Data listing
+===+

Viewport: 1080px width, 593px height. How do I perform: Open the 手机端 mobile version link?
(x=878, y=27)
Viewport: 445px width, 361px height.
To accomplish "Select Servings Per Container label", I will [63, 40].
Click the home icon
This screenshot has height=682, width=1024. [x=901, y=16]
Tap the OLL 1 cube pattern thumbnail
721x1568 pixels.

+===+

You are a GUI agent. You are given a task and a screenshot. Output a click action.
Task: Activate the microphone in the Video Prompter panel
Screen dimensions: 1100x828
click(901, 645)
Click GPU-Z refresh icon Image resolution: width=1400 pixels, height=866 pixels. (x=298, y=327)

+===+

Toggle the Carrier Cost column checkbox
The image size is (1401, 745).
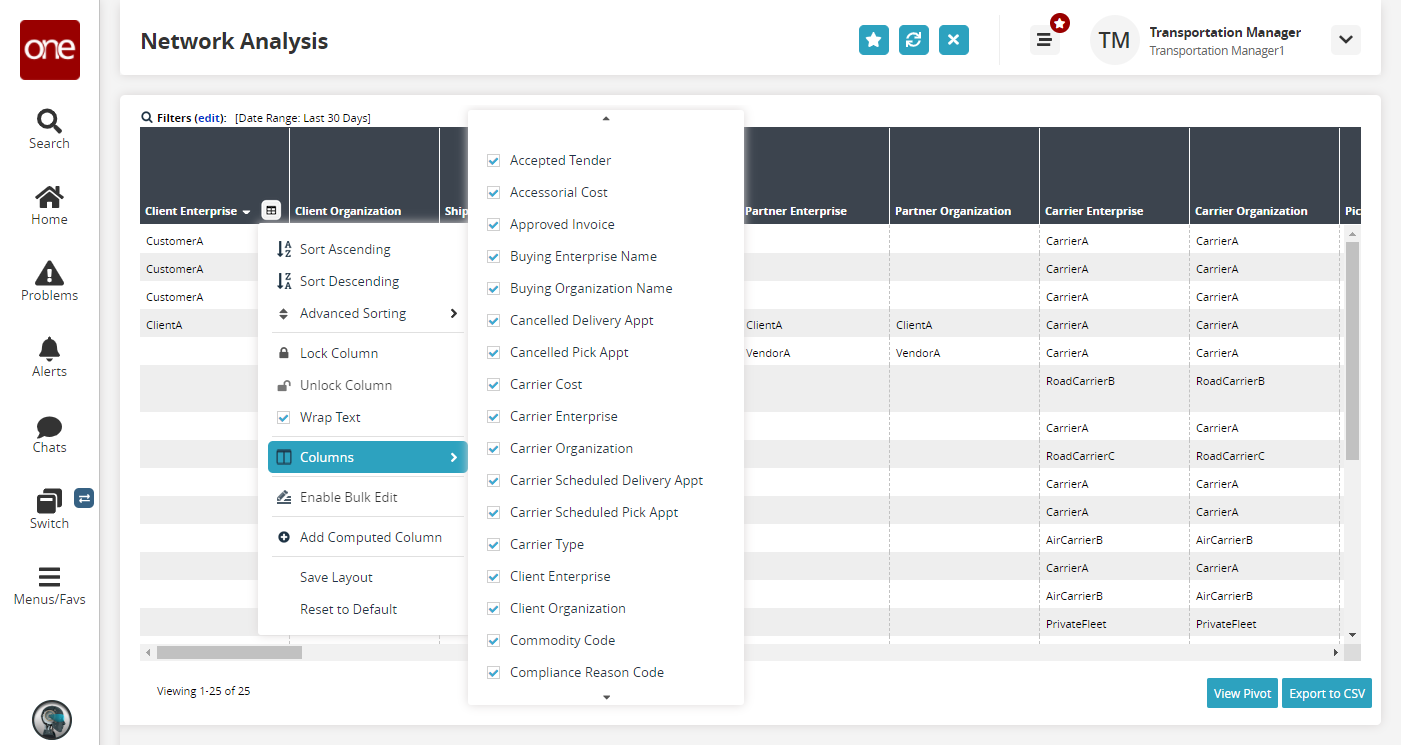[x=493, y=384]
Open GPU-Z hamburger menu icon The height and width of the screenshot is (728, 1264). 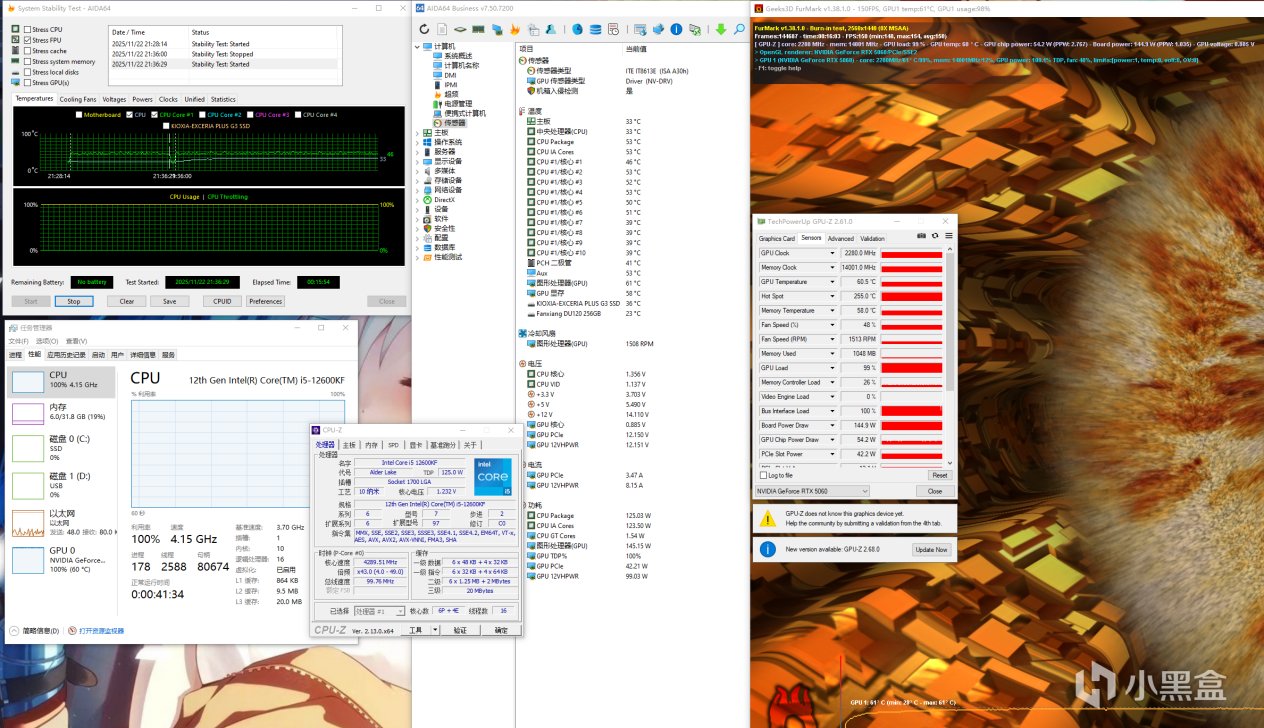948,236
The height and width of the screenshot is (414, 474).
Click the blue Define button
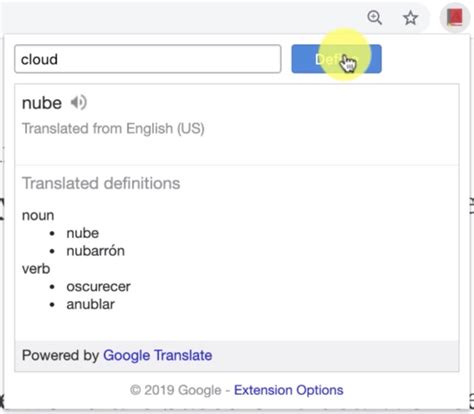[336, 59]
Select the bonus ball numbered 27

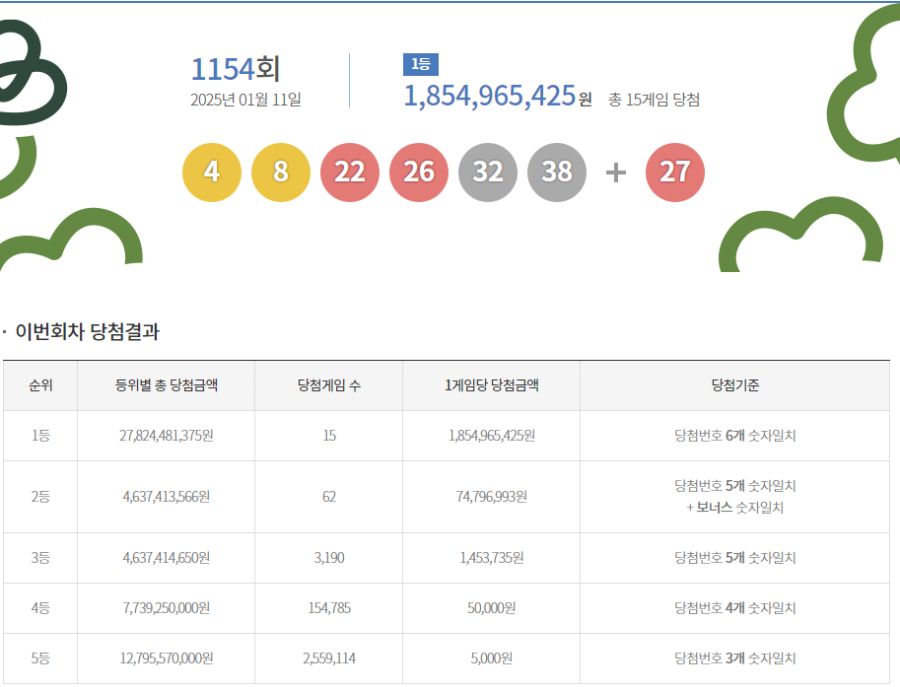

+===+

» **AIM OF THE EXERCISE**
Format the lines of the listing above, from the line with "Viewport: 1080px width, 593px" to the line with "This screenshot has", as a Markdown table with the columns No. and Line, skipping any blank lines.

» **EXERCISE RESULT**
| No. | Line |
|---|---|
| 1 | Viewport: 1080px width, 593px height. How do I perform: Open the 手机端 mobile version link? |
| 2 | (x=878, y=27) |
| 3 | Viewport: 445px width, 361px height. |
| 4 | To accomplish "Select Servings Per Container label", I will [63, 40]. |
| 5 | Click the home icon |
| 6 | This screenshot has height=682, width=1024. [x=901, y=16] |